== EXERCISE GOAL ==
Reproduce word for word the stretch of the passage on relationship conflict from "Here are a few" through "argument or explanation.".

== PROVIDED PASSAGE ==
Tension in these moments is inevitable, but damage to the relationship is not. What you argue about doesn’t matter, but how you argue about it is what matters. Some of us react in a certain way when we’re feeling hurt and scared, which destroys instead of developing the relationship.

Here are a few behaviors that can potentially kill a relationship:

  1. We go silent: when our significant other does something we don’t like, we withdraw and go into our caves, and we give them the silent treatment.
  2. We storm off: we make a point of getting out of their vicinity, not giving them a chance to talk to us, but instead just disappearing.
  3. We label our partner: instead of telling our partner that was a selfish thing you did, we say you’re a selfish person.
  4. We make the argument black and white: trying so hard to make him believe he’s wrong and you’re right. There is no room for listening to both sides of the argument or explanation.
  5. Castigating him to your friends: instead of communicating with him, you simply vent to your friends, often vilifying him in their eyes in the process.
  6. Verbal abuse: you go on the attack with vicious comments that are designed to inflict pain, not solve problems.

What we have to remember about these reactions is that they are reactions to fear. We’re scared that we’re not enough, we won’t be loved, abandoned, or we chose the wrong partner in life. The truth is when we’re afraid, we do crazy things. Why? Because we’re all a little messed up. Yes, we all are.

Although we’re working on that, and we all are, we know that in the meantime, while we’re working through our own issues, we have to have better response systems for dealing with conflict. Even though we might not fully have a grip on every of our emotions in every given moment, what we can control is our reaction to those emotions.

Trained responses to work on

Here are trained responses to help you avoid these behaviors that could damage your relationship:

  • Instead of going silent, speak.
  • Instead of disappearing, stay, and solve.
  • Instead of denigrating your partner’s character and labeling your partner, focus on the behavior you didn’t like.
  • Instead of making the argument black and white, allow for nuance or complexity in the argument.

== STORED DATA ==
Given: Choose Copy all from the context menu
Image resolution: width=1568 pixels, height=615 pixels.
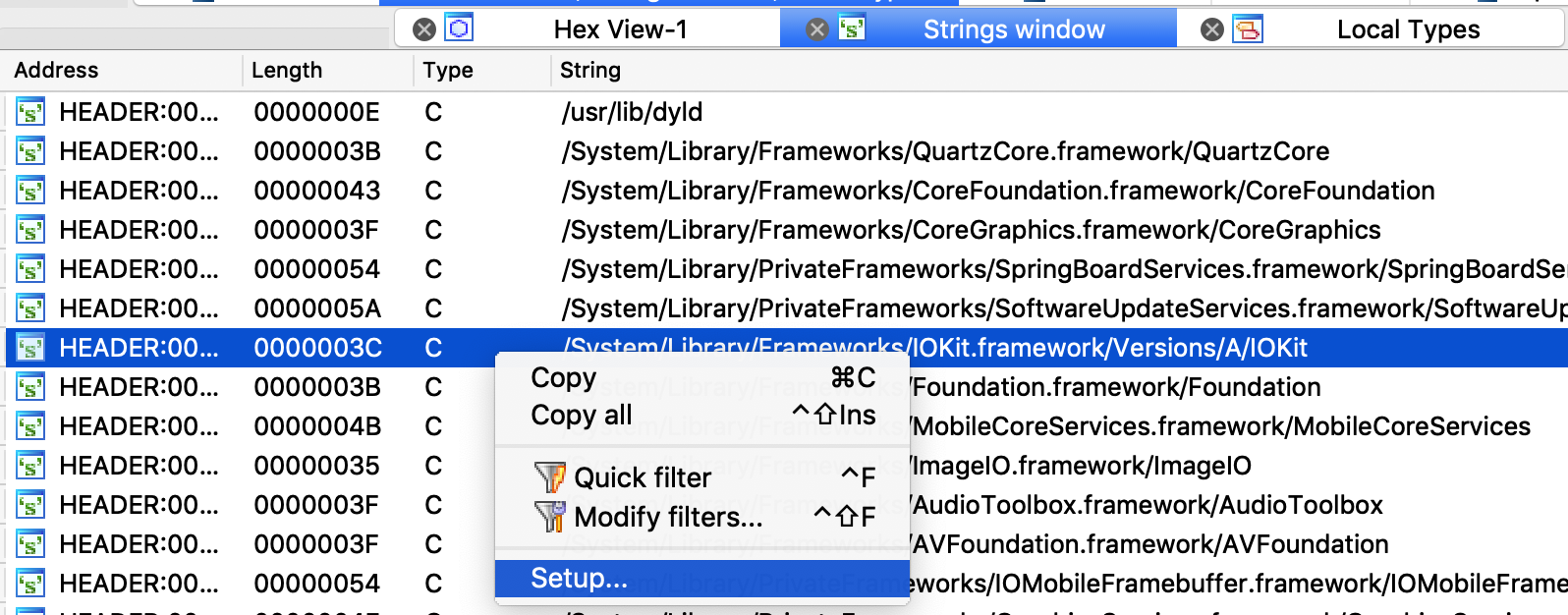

== SOLUTION FOR THIS TASK ==
Here are a few behaviors that can potentially kill a relationship:

  1. We go silent: when our significant other does something we don’t like, we withdraw and go into our caves, and we give them the silent treatment.
  2. We storm off: we make a point of getting out of their vicinity, not giving them a chance to talk to us, but instead just disappearing.
  3. We label our partner: instead of telling our partner that was a selfish thing you did, we say you’re a selfish person.
  4. We make the argument black and white: trying so hard to make him believe he’s wrong and you’re right. There is no room for listening to both sides of the argument or explanation.